Good news. Good news. I know there’s good news in the universe, because I see it all around me every day. I don’t have to look far. I can just look outside my window. I can just go out of my front door. I live in a country that has never known war, at least not from the outside, and not on our soil for six generations. As a very young child, I knew very old people who were children during the Civil War. The edges of our land have been nibbled and nicked by enemies, but not the great and boundless middle.

Over ten years ago I stopped watching the television news. Actually, I stopped watching television altogether. The first I stopped watching because it was rewriting my imagination with daily horrors. The second I stopped watching because I realized that my life on earth was not bestowed for entertainments.

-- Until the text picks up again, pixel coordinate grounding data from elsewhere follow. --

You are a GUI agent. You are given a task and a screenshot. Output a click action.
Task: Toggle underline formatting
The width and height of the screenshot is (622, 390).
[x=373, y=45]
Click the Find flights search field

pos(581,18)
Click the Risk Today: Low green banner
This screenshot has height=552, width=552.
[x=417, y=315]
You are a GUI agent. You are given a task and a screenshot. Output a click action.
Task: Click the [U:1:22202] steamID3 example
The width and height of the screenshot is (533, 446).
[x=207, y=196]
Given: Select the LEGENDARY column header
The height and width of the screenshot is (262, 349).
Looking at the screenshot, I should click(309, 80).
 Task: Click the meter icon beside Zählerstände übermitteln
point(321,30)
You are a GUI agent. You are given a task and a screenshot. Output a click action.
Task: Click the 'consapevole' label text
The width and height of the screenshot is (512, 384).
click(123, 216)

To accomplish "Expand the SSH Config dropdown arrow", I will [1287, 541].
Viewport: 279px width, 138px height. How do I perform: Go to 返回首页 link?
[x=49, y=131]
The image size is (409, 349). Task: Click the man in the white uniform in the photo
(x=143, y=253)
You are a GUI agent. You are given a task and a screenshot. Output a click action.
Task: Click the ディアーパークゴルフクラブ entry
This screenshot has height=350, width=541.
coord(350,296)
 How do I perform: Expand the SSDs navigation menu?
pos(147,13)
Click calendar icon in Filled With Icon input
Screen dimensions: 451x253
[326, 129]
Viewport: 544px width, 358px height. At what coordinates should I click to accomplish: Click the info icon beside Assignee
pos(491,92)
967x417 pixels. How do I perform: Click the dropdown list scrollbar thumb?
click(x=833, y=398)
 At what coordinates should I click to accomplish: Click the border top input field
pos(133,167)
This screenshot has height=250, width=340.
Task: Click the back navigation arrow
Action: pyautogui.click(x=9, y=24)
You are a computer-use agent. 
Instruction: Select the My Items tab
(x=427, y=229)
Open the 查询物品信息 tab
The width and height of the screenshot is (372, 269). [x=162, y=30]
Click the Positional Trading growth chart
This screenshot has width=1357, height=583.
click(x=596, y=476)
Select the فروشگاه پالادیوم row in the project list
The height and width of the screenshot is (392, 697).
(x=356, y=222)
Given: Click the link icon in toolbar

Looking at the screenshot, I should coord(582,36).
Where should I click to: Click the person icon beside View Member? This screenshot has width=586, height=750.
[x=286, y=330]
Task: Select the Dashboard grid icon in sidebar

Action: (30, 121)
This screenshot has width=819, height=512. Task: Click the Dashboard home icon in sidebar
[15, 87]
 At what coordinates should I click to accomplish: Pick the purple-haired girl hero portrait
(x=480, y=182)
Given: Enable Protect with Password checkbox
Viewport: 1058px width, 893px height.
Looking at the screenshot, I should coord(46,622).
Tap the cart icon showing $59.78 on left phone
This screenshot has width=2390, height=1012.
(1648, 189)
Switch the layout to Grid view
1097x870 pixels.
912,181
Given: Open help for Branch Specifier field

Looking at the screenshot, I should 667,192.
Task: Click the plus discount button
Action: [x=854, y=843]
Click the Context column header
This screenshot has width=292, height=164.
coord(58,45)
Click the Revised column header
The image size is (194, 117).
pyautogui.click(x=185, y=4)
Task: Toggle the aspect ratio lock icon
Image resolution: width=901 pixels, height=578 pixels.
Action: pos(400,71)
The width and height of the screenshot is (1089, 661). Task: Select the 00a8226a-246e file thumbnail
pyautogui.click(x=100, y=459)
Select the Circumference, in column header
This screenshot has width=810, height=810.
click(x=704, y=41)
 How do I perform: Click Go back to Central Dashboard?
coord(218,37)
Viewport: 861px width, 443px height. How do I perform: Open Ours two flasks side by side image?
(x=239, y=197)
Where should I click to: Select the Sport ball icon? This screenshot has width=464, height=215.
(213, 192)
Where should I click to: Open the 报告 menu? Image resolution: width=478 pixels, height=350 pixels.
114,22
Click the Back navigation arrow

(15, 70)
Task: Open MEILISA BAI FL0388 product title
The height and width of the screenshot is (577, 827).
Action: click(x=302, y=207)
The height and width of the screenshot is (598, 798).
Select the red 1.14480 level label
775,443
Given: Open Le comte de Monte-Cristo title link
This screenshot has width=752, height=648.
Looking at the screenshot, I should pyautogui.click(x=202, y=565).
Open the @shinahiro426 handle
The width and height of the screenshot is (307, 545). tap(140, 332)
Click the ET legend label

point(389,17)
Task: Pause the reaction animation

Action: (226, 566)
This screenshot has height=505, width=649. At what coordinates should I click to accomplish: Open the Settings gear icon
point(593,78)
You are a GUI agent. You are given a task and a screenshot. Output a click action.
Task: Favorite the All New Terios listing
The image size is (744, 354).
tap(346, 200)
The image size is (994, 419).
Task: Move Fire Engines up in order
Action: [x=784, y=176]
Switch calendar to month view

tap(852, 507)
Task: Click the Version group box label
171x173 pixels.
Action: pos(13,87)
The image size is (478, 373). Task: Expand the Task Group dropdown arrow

I grieved for having wasted too many hours watching to dull my senses to the flow of time. I have tried to find entertainment in the things set before me to do, by others or by myself. Yet even there, I waste.

That’s human weakness, of course. Thank God for human weakness and for sleep. Thank God also for sickness, for it forces us to slow down, even to listen instead of just hear. Good news can even consist in that—making us pause, so that we can see the world around us, and even ourselves, as God made both, calling all that comes from His hand ‘good.’ What is news about this, is that this goodness was never just a ‘once and for all’ creation or event. What is, is good, even when God has finished it, no, especially.

For once the Creator hung, unknown to His creatures, stuck on a scaffold like a wild boar pierced and held in a trap, shamed and mocked by passers-by, and before the eyes of all and with bound hands recreated the very universe, redeeming it from sin without its knowing, and with the words, ‘It is finished,’ mysteriously with His last breath breathed into mortal clay the life eternal. That time, He left it to those He saved to declare it ‘good,’ that sixth-day labor after which He rested the seventh in a tomb.

Yet even resting, He worked, clearing the threshing-floor of Hades of its wheat and chaff, certainly worth revealing to the world as ‘news,’ something that has never happened before, nor shall it ever happen again, still not, however, a ‘once and for all’ event, because from beyond time it pours itself continually into time, He taking captives in all directions, from the past, the present, and the future, and presenting them to the Father. This is the good news that I see everywhere I look. This is the only news worth telling.

For the world, oblivious to all the good with which it is surrounded and filled, runs after evil—no, not just ‘bad’ but evil, the news it spreads in writing or ‘live’ reporting—so there can be no surprise that it ignores the only news worth telling, that Christ is risen from the dead, trampling down death by death, and to those in the tombs bestowing life. That news is the good news. That is the message of life to a world worshiping death. All good stories flow into it, and out of it. Yes, that is the only news worth telling.